* [WHAT TO PRODUCE]
Reproduce without change the stretch of items below from the line containing "Task: Toggle the Enabled checkbox" through the last item, including both of those lines.

* [DATA EXTRACT]
########

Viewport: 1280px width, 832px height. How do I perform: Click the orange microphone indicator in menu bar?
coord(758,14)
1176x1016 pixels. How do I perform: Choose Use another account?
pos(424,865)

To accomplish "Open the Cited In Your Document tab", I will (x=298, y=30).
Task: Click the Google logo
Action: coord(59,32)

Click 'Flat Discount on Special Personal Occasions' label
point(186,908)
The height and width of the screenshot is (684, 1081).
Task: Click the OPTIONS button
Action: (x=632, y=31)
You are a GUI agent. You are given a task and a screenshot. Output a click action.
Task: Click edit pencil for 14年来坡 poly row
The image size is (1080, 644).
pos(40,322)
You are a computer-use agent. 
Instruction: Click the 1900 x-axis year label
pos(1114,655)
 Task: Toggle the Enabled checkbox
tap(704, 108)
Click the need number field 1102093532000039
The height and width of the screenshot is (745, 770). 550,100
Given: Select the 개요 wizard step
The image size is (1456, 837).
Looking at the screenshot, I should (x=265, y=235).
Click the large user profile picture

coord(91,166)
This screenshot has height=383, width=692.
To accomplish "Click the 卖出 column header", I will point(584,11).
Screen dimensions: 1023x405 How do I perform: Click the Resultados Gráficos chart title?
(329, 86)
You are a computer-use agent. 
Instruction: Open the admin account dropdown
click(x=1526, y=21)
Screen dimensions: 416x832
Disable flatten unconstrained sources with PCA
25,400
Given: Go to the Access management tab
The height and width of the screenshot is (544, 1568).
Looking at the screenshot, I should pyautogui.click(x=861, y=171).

########

* [WORKED SOLUTION]
 Task: Toggle the Enabled checkbox
tap(704, 108)
Click the need number field 1102093532000039
The height and width of the screenshot is (745, 770). 550,100
Given: Select the 개요 wizard step
The image size is (1456, 837).
Looking at the screenshot, I should (x=265, y=235).
Click the large user profile picture

coord(91,166)
This screenshot has height=383, width=692.
To accomplish "Click the 卖出 column header", I will point(584,11).
Screen dimensions: 1023x405 How do I perform: Click the Resultados Gráficos chart title?
(329, 86)
You are a computer-use agent. 
Instruction: Open the admin account dropdown
click(x=1526, y=21)
Screen dimensions: 416x832
Disable flatten unconstrained sources with PCA
25,400
Given: Go to the Access management tab
The height and width of the screenshot is (544, 1568).
Looking at the screenshot, I should pyautogui.click(x=861, y=171).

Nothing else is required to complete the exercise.